Legal Risks to Recording – Wiretap Laws
All-Party Consent Wiretap Laws
Depending on the state, secretly recording a conversation with a co-worker may violate state wiretap laws. Twelve states prohibit recording a conversation without the consent of all parties to the conversation. In these states, for example, an employee could violate state wiretap law if she covertly taped her discussion with a co-worker. Moreover, the employer also could potentially be liable under state wiretap law for the employee’s recording. Under the doctrine of respondeat superior, an employee’s actions can be attributed to the employer if those actions are performed for the purpose of serving the employer and in the scope and course of employment. For example, the company could potentially be liable for a supervisor’s wiretapping if it directed the supervisor to do so.

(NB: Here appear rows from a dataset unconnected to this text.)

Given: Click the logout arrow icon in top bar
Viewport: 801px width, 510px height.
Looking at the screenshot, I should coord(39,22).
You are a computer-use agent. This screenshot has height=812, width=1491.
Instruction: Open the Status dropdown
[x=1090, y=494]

What if an employee records another employee, such as her supervisor, in violation of wiretap law? In that case, although the supervisor could sue the employee for recording, the employer could not. As a third party, the employer would lack standing to sue. The employer potentially could, however, fund the recorded individual’s lawsuit by paying the legal fees if that individual chose to sue.1
All-party consent statutes generally recognize an exception for recording an in-person conversation in which there is no expectation of privacy. For example, Illinois prohibits the recording of a “private conversation” without the consent of all parties. The applicable statute defines a private conversation as one in which one or more of the parties to the conversation “intend[s] the communication to be of a private nature under circumstances reasonably justifying that expectation.”2 In other words, one of the parties must have a reasonable expectation of privacy in the conversation. Thus, if a conversation occurs in a common area and is audible to anyone that walks by, it might not be deemed a “private conversation” and recording the conversation without the consent of all involved may be permissible in an all-party consent state.

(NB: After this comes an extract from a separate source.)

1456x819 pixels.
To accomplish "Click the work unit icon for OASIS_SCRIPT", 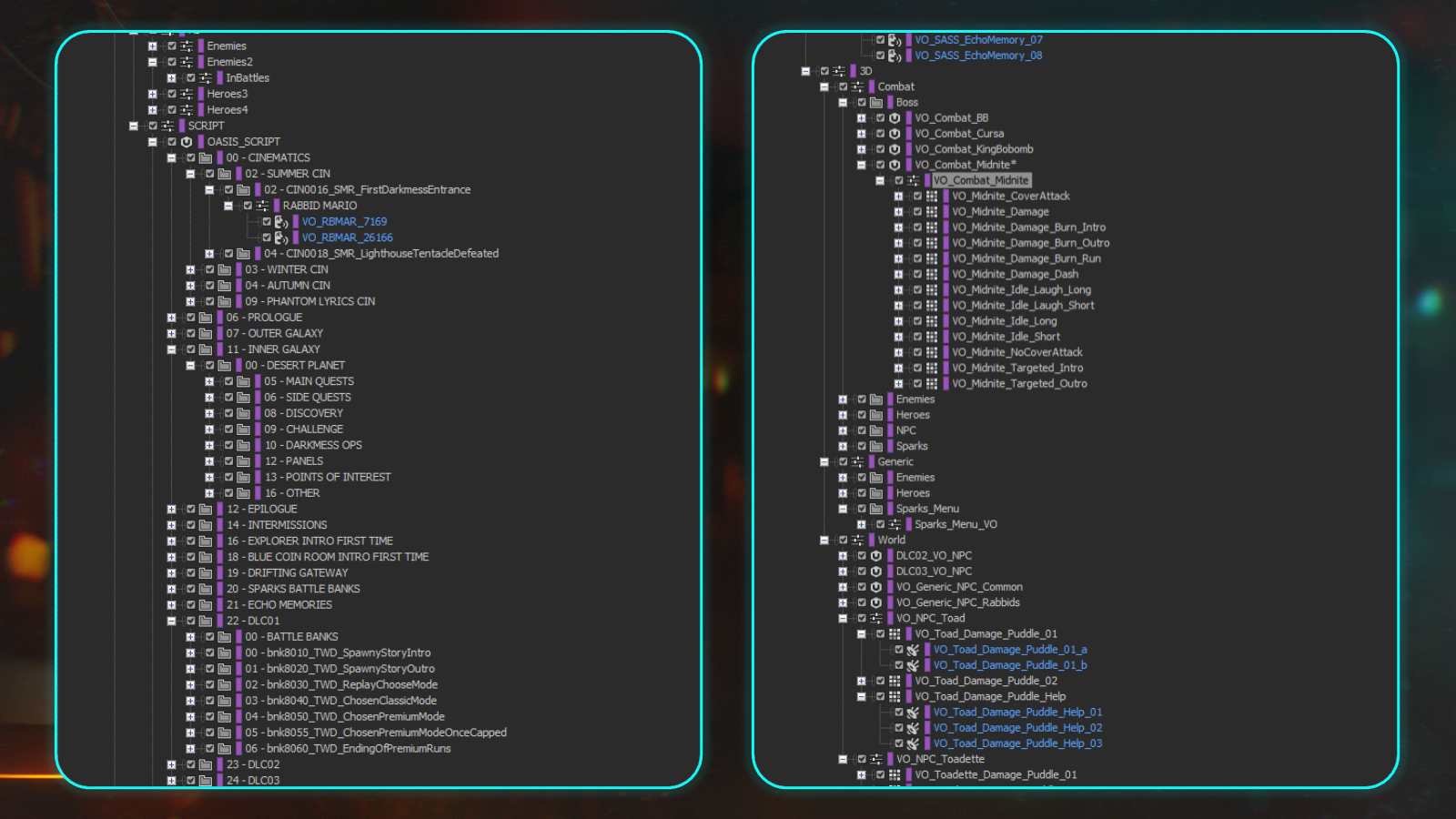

Notably, employers should not assume that employees lack a reasonable expectation of privacy on company premises. To the contrary, employees likely have a reasonable expectation of privacy in some areas of the workplace, such as changing rooms or their offices. In addition, workplace privacy claims are highly fact-specific and the outcome can be hard to predict. This can result in expensive litigation because disposing of such claims in a motion to dismiss and even summary judgment can be challenging.

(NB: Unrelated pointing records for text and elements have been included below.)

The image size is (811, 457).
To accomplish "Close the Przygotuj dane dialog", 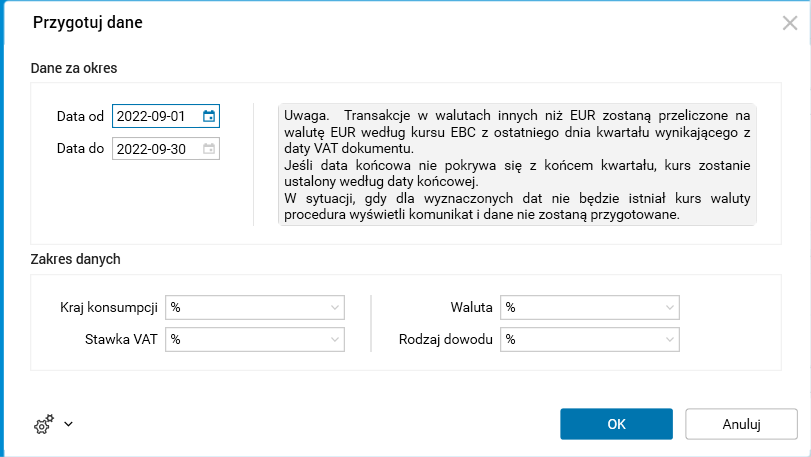I will (789, 23).
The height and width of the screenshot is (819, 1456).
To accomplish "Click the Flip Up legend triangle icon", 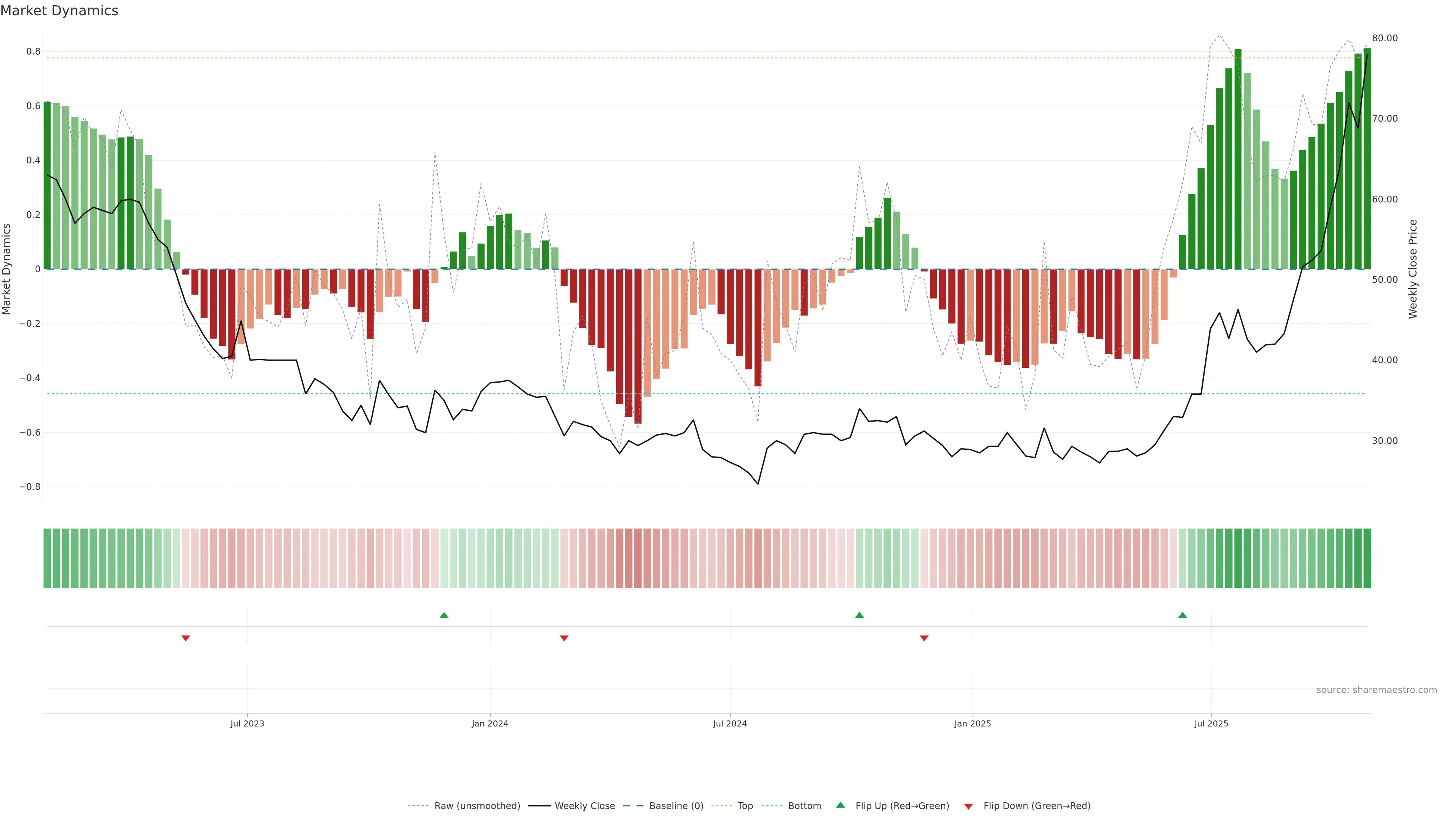I will coord(841,805).
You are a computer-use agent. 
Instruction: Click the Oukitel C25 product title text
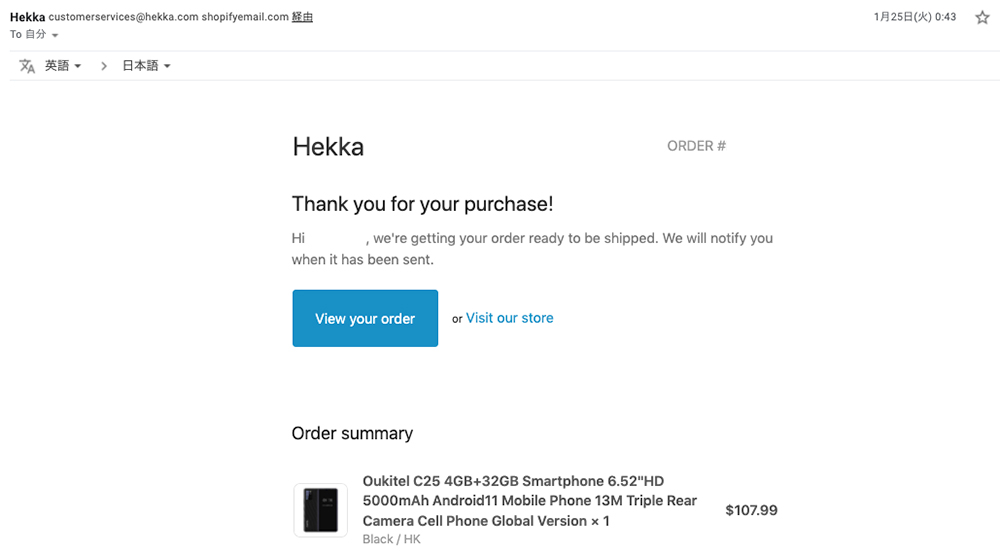pos(530,500)
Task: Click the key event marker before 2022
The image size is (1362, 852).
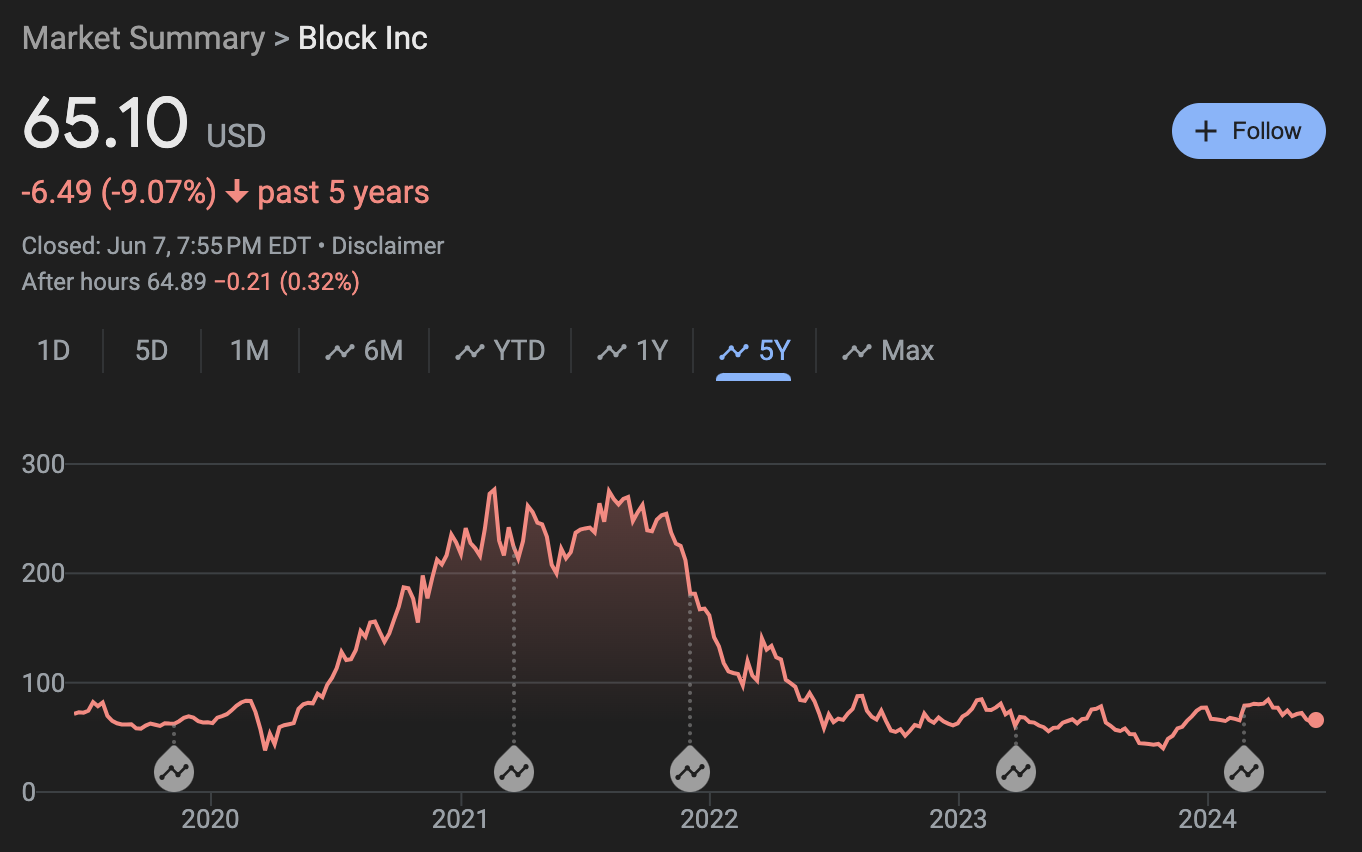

Employers should also be aware that all-party consent wiretap laws may reach beyond state borders if the subject communication is between individuals in different states. In Kearney v. Solomon Smith Barney, Inc., the California Supreme Court held that California’s Wiretap Act and its all-party consent requirement applied to the surreptitious tape-recording of telephone calls between a Georgia stockbroker and his California clients even though the stockbroker’s actions were perfectly legal under Georgia’s one-consent wiretap statute (and the federal Wiretap Act).3 In reaching its decision, the court applied traditional conflict-of-laws theories. The court reasoned that California had the greater interest in having its dual-consent law applied, and Georgia’s privacy interests would also be upheld through application of the California statute. The Kearney case illustrates the importance of examining the pertinent state wiretap statutes prior to conducting any monitoring, particularly if the communications cross state lines.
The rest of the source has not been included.